Tanınmışlık Hususunda Yapılan Değerlendirme
Tescil edilmiş veya tescil için başvurusu yapılmış markanın, toplumda ulaştığı tanınmışlık düzeyi nedeniyle haksız bir yararın sağlanabileceği, markanın itibarına zarar verebileceği veya tescil için başvurusu yapılmış markanın ayırt edici karakterini zedeleyici sonuçlar doğurabileceği durumda, tescil edilmiş veya tescil için başvurusu daha önce yapılmış bir marka sahibinin itirazı üzerine, farklı mal veya hizmetlerde kullanılacak olsa bile, sonraki markanın tescil başvurusu reddedilir denilmektedir. Bu anlamda tanınmışlık için; yukarıda sayılan koşullara ek olarak ulusal tescil şartı, niteliksel tanınmışlık ve markanın ününden haksız yararlanma olguları da aranır.
Bir markanın tanınmışlıktan yararlanması için yukarıda sayılan şartların gerçekleşmiş olması gerektiği, somut olay açısından ise davalının başvurusunun, davacı markaları açısından tanınmışlık düzeyi nedeniyle haksız bir yararın sağlanabileceği, markanın itibarına zarar verebileceği kanaatine varılamadığından, dosya içeriği itibari ile 6769 sayılı SMK’nın 6/5 maddesinde yer alan koşulların oluşmadığı gibi taraf markaları arasında 6769 sayılı SMK’nın 6/1 maddesi anlamında karıştırılma tehlikesi olmadığı ve dolayısıyla tanınmışlığın bu duruma bir etkisinin olmayacağı kanaatine varılmıştır.

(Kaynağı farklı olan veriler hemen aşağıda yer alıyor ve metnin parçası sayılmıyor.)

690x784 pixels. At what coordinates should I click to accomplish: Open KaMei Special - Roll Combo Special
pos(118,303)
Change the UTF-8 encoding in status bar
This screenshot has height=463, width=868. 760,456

Kötü Niyet Hususunda Yapılan Değerlendirme
Somut olayda, davalı şahıs tarafından yapılan marka başvurusunun kötü niyetli olduğuna ilişkin somut veriler dosya kapsamında bulunmamakla ve markanın kullanılış amacı ve fonksiyonlarına aykırı bir şekilde, davacı veya iyiniyetli üçüncü kişileri baskı altında tutma, onlara şantaj yapma veya engelleme amacına ilişkin herhangi bir olgu ve olay söz konusu olmadığından, davalı şahsın kötü niyetli olmadığı kanaatine varılmıştır.

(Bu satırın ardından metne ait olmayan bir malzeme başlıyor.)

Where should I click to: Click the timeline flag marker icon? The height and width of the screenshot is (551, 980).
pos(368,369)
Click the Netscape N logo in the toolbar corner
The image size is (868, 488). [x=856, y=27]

Hükümsüzlük talebi açısından; taraf markalarının benzer olmaması ve 6769 sayılı SMK’nın 6/1-3-5-6-9 bendi anlamında iltibas tehlikesinin mevcut olmaması nedeniyle hükümsüzlük şartlarının oluşmadığı kanaatine varılmıştır.
Taraflarca sunulan belgeler ile tüm deliller incelenmiş, alınan rapor ile tüm dosya kapsamı birlikte değerlendirilmiş olup yukarıda açıklanan gerekçelerle, davanın reddine karar vermek gerekmiş, aşağıdaki şekilde hüküm kurulmuştur.
HÜKÜM:
1-Davanın REDDİNE,
2-Alınması gereken 80,70 TL harç peşin alındığından yeniden harç alınmasına yer olmadığına,
3-Davalı TÜRKPATENT kendisini vekille temsil ettirdiği için AAÜT uyarınca 15.000,00 TL vekalet ücretinin davacıdan alınarak bu davalıya verilmesine,
4-Davacının yapmış olduğu yargılama giderlerinin üzerlerinde bırakılmasına,
5-Tarafların yatırdıkları gider avanslarından kalan tutarın HMK 333/1 uyarınca karar kesinleştiğinde iade işlemi yapılmak üzere tebliğden itibaren 15 gün içinde, banka hesap numarası bildirildiğinde hesaba aktarılmasına, aksi halde PTT aracılığı ile adreste ödemeli olarak gönderilmesine,
Dair verilen karar, davacı vekili ile davalı kurum vekilinin yüzüne karşı, diğer davalının yokluğunda 6100 sayılı HMK’nun 341. ile 345. Maddelerine göre tebliğinden itibaren iki haftalık süre içinde Ankara Bölge Adliye Mahkemesine İstinaf Kanun Yoluna dilekçe ile başvurulabileceğine yönelik karar açıkça okunup, usulen anlatıldı.22/12/2022
Katip …
¸

Hakim …
¸

¸Bu belge 5070 sayılı Elektronik İmza Kanunu gereğince
DYS üzerinden E-İmza ile imzalanmış olup,
Ayrıca fiziki olarak imzalanmayacaktır.